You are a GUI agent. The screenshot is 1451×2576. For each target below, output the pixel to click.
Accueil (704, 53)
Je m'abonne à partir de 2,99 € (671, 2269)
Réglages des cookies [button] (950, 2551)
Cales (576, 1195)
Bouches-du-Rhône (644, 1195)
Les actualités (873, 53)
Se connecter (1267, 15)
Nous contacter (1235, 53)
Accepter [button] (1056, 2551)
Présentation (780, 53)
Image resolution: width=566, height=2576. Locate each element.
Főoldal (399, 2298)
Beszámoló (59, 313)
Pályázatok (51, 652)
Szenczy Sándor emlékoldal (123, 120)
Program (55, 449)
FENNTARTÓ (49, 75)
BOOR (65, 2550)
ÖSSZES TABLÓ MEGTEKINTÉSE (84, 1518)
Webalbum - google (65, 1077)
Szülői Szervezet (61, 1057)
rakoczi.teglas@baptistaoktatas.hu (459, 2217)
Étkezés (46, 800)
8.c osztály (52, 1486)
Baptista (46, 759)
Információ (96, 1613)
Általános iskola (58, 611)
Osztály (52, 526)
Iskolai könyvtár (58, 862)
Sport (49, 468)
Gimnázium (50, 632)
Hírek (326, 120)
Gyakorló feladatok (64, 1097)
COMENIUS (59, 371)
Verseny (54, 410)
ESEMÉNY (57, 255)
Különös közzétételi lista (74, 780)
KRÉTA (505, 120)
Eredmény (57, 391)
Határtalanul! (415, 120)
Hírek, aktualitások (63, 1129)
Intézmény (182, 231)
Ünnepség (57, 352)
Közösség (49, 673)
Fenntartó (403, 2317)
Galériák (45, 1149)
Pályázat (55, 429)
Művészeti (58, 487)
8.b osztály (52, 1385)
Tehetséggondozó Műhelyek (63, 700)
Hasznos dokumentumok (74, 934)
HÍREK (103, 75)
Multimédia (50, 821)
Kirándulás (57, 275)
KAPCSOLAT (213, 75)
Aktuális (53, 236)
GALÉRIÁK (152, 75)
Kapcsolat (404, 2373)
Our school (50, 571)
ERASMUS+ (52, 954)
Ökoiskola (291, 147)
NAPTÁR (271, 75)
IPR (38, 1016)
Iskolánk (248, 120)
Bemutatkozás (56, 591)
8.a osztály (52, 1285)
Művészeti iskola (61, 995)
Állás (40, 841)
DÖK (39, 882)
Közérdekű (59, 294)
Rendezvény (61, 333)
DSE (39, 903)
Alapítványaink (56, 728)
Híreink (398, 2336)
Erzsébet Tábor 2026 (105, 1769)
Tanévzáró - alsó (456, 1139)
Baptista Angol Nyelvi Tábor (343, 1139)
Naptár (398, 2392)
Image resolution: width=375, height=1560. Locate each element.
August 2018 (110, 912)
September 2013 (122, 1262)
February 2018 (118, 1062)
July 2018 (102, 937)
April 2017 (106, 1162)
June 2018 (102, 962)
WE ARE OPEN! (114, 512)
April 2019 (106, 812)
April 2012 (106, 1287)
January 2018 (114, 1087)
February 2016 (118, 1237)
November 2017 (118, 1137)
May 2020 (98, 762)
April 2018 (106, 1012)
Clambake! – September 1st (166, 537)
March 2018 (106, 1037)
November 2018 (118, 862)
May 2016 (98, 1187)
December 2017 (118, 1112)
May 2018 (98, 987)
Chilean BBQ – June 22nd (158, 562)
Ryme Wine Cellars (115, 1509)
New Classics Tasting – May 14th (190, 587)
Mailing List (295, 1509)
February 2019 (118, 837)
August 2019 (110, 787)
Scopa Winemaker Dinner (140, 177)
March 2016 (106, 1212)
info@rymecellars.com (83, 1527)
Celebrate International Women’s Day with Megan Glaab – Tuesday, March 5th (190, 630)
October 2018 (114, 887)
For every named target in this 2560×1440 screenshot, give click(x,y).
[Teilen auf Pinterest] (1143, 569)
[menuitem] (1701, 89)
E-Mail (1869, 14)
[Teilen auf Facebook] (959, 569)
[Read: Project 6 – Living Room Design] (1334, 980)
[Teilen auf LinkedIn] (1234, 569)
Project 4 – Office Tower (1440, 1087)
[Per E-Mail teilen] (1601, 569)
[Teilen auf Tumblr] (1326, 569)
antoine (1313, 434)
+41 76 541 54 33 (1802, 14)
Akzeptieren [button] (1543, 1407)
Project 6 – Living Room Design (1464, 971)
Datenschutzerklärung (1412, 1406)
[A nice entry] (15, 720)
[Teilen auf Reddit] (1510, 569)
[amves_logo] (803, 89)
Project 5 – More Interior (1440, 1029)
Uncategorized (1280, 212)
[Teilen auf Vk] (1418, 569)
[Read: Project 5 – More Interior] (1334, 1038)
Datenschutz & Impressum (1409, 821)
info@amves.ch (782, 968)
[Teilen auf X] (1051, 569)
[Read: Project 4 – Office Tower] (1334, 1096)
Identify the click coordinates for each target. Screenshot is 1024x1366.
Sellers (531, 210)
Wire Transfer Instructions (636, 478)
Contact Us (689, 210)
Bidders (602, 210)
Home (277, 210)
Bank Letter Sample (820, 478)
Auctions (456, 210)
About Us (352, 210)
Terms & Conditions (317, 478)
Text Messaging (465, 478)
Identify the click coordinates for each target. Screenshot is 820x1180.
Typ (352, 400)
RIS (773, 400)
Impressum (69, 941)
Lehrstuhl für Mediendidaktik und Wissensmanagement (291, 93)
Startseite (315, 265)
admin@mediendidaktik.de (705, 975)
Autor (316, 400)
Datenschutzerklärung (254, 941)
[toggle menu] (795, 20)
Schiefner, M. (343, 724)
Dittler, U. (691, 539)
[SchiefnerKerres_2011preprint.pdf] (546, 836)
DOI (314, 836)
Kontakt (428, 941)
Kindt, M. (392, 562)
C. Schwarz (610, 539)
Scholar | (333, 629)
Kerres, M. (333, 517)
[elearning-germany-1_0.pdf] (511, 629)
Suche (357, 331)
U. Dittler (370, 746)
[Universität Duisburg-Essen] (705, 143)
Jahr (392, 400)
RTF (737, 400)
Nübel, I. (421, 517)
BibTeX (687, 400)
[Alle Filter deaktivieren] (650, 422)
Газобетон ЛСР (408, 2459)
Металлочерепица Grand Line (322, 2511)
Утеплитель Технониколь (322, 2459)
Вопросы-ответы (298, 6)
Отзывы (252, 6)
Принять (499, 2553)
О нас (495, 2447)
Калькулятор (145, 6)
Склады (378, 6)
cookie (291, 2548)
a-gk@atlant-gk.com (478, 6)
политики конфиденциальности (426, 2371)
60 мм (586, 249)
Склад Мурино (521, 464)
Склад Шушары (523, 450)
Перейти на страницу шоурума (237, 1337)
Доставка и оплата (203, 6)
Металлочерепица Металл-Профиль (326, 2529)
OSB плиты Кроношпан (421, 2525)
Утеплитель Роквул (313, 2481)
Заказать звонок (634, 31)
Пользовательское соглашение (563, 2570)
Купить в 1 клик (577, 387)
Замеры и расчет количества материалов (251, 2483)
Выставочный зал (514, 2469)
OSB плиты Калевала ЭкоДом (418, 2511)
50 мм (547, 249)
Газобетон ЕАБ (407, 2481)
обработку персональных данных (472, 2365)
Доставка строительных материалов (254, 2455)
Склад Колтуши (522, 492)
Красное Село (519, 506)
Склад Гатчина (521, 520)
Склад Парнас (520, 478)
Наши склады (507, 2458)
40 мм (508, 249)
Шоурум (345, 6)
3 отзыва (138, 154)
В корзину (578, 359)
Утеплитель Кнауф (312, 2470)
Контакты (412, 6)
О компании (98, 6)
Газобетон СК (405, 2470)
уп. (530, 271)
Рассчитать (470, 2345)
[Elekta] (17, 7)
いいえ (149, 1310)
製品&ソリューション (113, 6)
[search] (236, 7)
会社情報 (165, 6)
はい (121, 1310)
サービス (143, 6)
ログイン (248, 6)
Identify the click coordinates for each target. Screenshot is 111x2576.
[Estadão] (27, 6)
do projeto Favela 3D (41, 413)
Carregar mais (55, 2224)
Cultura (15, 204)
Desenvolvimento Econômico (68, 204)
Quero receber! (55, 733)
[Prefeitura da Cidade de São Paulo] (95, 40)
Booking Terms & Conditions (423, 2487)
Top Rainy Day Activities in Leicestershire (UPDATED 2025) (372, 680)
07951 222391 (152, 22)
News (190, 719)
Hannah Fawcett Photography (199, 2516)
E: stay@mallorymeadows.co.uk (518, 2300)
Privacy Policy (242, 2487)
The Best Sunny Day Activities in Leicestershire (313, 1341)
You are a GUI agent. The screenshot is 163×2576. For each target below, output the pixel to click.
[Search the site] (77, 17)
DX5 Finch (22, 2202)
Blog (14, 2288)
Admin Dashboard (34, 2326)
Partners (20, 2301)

• WORK ITEM
Word for word, restate the entries from the first line to the line that has "Iskolai könyvtár (58, 862)", both included, and nothing else.

• ANSWER TO THIS TASK
You are a GUI agent. The screenshot is 1451×2576. For each target below, output the pixel to click.
Accueil (704, 53)
Je m'abonne à partir de 2,99 € (671, 2269)
Réglages des cookies [button] (950, 2551)
Cales (576, 1195)
Bouches-du-Rhône (644, 1195)
Les actualités (873, 53)
Se connecter (1267, 15)
Nous contacter (1235, 53)
Accepter [button] (1056, 2551)
Présentation (780, 53)
Image resolution: width=566, height=2576. Locate each element.
Főoldal (399, 2298)
Beszámoló (59, 313)
Pályázatok (51, 652)
Szenczy Sándor emlékoldal (123, 120)
Program (55, 449)
FENNTARTÓ (49, 75)
BOOR (65, 2550)
ÖSSZES TABLÓ MEGTEKINTÉSE (84, 1518)
Webalbum - google (65, 1077)
Szülői Szervezet (61, 1057)
rakoczi.teglas@baptistaoktatas.hu (459, 2217)
Étkezés (46, 800)
8.c osztály (52, 1486)
Baptista (46, 759)
Információ (96, 1613)
Általános iskola (58, 611)
Osztály (52, 526)
Iskolai könyvtár (58, 862)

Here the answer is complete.